• Stored records

————————

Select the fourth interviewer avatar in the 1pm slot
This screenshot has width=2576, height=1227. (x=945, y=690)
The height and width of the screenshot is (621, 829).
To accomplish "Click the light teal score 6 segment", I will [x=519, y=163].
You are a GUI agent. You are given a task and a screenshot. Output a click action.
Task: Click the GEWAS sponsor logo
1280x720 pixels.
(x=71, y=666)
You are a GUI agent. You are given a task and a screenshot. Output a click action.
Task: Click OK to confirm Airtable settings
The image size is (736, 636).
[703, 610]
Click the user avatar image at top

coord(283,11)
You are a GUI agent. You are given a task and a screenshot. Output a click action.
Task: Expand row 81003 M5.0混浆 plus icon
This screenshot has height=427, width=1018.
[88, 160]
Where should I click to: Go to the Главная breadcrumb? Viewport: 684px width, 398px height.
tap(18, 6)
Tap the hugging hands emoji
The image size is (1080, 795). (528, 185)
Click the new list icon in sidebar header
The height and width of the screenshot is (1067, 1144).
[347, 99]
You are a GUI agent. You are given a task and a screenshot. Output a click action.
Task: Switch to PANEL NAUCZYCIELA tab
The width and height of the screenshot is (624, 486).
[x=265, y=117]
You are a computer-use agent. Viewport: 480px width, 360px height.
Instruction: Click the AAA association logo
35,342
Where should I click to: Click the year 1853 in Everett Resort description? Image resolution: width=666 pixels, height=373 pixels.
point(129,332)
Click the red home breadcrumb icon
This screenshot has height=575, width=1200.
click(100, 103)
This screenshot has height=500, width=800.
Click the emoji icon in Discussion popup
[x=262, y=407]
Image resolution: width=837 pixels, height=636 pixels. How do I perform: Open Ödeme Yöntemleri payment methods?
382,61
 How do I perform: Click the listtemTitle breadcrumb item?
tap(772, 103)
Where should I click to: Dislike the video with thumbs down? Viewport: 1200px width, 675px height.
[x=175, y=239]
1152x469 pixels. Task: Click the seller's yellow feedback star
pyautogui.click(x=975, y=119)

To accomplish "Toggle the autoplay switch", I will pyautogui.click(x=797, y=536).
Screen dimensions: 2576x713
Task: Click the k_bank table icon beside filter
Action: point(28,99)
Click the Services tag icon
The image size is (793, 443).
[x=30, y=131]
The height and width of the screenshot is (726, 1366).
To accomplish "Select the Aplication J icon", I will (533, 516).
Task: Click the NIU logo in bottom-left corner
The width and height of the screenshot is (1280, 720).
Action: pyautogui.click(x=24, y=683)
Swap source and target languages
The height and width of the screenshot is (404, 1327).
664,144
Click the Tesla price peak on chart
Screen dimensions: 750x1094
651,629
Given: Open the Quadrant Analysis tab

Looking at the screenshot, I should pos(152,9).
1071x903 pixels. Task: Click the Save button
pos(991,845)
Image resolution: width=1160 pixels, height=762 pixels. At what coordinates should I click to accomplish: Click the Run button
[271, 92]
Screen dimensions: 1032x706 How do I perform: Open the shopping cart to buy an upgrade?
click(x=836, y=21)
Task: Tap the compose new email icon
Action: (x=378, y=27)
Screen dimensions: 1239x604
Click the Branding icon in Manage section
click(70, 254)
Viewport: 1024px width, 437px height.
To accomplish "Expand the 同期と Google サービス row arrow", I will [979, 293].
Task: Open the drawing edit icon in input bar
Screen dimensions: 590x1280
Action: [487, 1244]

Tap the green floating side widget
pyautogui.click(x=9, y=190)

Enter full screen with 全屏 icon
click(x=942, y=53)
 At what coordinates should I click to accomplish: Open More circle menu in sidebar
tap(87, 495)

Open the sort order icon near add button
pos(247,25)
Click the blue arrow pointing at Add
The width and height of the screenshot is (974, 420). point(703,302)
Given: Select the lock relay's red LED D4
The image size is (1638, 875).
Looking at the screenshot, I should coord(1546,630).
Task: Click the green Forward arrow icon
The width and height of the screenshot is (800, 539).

————————

• WHAT NEEDS TO BE DONE
Copy out every entry again, exactly as it was given.

• ANSWER TO THIS PROBLEM
Select the fourth interviewer avatar in the 1pm slot
This screenshot has width=2576, height=1227. (x=945, y=690)
The height and width of the screenshot is (621, 829).
To accomplish "Click the light teal score 6 segment", I will [x=519, y=163].
You are a GUI agent. You are given a task and a screenshot. Output a click action.
Task: Click the GEWAS sponsor logo
1280x720 pixels.
(x=71, y=666)
You are a GUI agent. You are given a task and a screenshot. Output a click action.
Task: Click OK to confirm Airtable settings
The image size is (736, 636).
[703, 610]
Click the user avatar image at top

coord(283,11)
You are a GUI agent. You are given a task and a screenshot. Output a click action.
Task: Expand row 81003 M5.0混浆 plus icon
This screenshot has height=427, width=1018.
[88, 160]
Where should I click to: Go to the Главная breadcrumb? Viewport: 684px width, 398px height.
tap(18, 6)
Tap the hugging hands emoji
The image size is (1080, 795). (528, 185)
Click the new list icon in sidebar header
The height and width of the screenshot is (1067, 1144).
[347, 99]
You are a GUI agent. You are given a task and a screenshot. Output a click action.
Task: Switch to PANEL NAUCZYCIELA tab
The width and height of the screenshot is (624, 486).
[x=265, y=117]
You are a computer-use agent. Viewport: 480px width, 360px height.
Instruction: Click the AAA association logo
35,342
Where should I click to: Click the year 1853 in Everett Resort description? Image resolution: width=666 pixels, height=373 pixels.
point(129,332)
Click the red home breadcrumb icon
This screenshot has height=575, width=1200.
click(100, 103)
This screenshot has height=500, width=800.
Click the emoji icon in Discussion popup
[x=262, y=407]
Image resolution: width=837 pixels, height=636 pixels. How do I perform: Open Ödeme Yöntemleri payment methods?
382,61
 How do I perform: Click the listtemTitle breadcrumb item?
tap(772, 103)
Where should I click to: Dislike the video with thumbs down? Viewport: 1200px width, 675px height.
[x=175, y=239]
1152x469 pixels. Task: Click the seller's yellow feedback star
pyautogui.click(x=975, y=119)

To accomplish "Toggle the autoplay switch", I will pyautogui.click(x=797, y=536).
Screen dimensions: 2576x713
Task: Click the k_bank table icon beside filter
Action: point(28,99)
Click the Services tag icon
The image size is (793, 443).
[x=30, y=131]
The height and width of the screenshot is (726, 1366).
To accomplish "Select the Aplication J icon", I will (533, 516).
Task: Click the NIU logo in bottom-left corner
The width and height of the screenshot is (1280, 720).
Action: pyautogui.click(x=24, y=683)
Swap source and target languages
The height and width of the screenshot is (404, 1327).
664,144
Click the Tesla price peak on chart
Screen dimensions: 750x1094
651,629
Given: Open the Quadrant Analysis tab

Looking at the screenshot, I should pos(152,9).
1071x903 pixels. Task: Click the Save button
pos(991,845)
Image resolution: width=1160 pixels, height=762 pixels. At what coordinates should I click to accomplish: Click the Run button
[271, 92]
Screen dimensions: 1032x706 How do I perform: Open the shopping cart to buy an upgrade?
click(x=836, y=21)
Task: Tap the compose new email icon
Action: (x=378, y=27)
Screen dimensions: 1239x604
Click the Branding icon in Manage section
click(70, 254)
Viewport: 1024px width, 437px height.
To accomplish "Expand the 同期と Google サービス row arrow", I will [979, 293].
Task: Open the drawing edit icon in input bar
Screen dimensions: 590x1280
Action: [487, 1244]

Tap the green floating side widget
pyautogui.click(x=9, y=190)

Enter full screen with 全屏 icon
click(x=942, y=53)
 At what coordinates should I click to accomplish: Open More circle menu in sidebar
tap(87, 495)

Open the sort order icon near add button
pos(247,25)
Click the blue arrow pointing at Add
The width and height of the screenshot is (974, 420). point(703,302)
Given: Select the lock relay's red LED D4
The image size is (1638, 875).
Looking at the screenshot, I should coord(1546,630).
Task: Click the green Forward arrow icon
The width and height of the screenshot is (800, 539).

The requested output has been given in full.